It also proposed a higher price per share — $43 to $45 — instead of the $22 to $24 it suggested last year.

HomeStreet Inc., facing a tough market for bank IPOs, has repeatedly postponed its offering and scaled down the amount it seeks to raise. Regulators have told the 90-year-old Seattle financial-services company that it needs to raise more capital to get out from under a May 2009 enforcement order.

Concurrent with its IPO, HomeStreet is selling 113,636 shares in a private placement through its lead underwriter, FBR Capital Markets, according to HomeStreet's regulatory filing.

Between the IPO and the private placement, the company will contribute $44 million to the Seattle bank — far short of the $132 million it had sought to recapitalize the bank last year.

That's not enough to meet capital levels required under its agreement with regulators, including a Tier 1 leverage ratio of 10 percent.
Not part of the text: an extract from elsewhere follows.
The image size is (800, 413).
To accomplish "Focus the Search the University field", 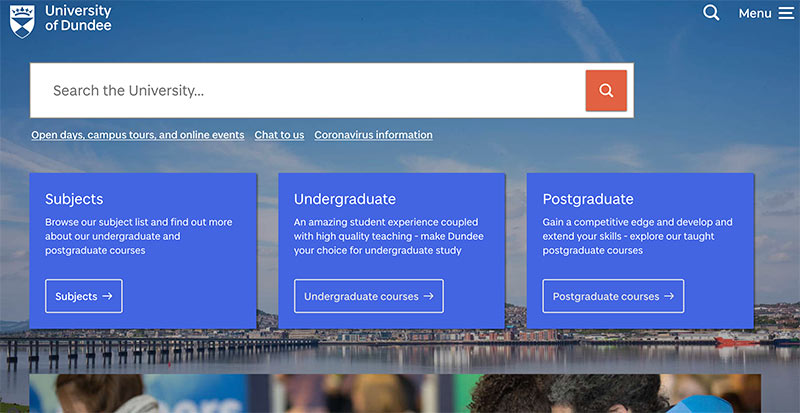I will (x=308, y=90).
As of Sept. 30, HomeStreet's ratio was 5.6 percent.

HomeStreet says it believes that a successful offering, plus the completion of its next bank examination, will be enough to qualify the bank for a new regulatory order with a Tier 1 ratio of 8.5 percent.

The company reported more than $2.2 billion in assets at year-end.
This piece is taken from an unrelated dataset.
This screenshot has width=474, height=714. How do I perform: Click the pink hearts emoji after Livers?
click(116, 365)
According to its call report filed with regulators, HomeStreet made a $17.6 million profit in 2011, a big improvement over the prior year's $29.3 million loss.

As part of a plan to expand its mortgage-banking business, HomeStreet said it offered jobs last month to most of the mortgage bankers employed by MetLife Home Loans, which is getting out of home lending.
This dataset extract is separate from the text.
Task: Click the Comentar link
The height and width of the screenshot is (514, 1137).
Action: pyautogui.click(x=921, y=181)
It has hired about 140 MetLife mortgage employees and plans to open 11 more stand-alone loan offices in Washington and Idaho in the first half of this year.

That represents a huge expansion for HomeStreet, which has a network of 20 bank branches and nine loan offices in Washington, Oregon and Hawaii.

Following the completion of its IPO, HomeStreet said it would have more than 2.75 million shares outstanding.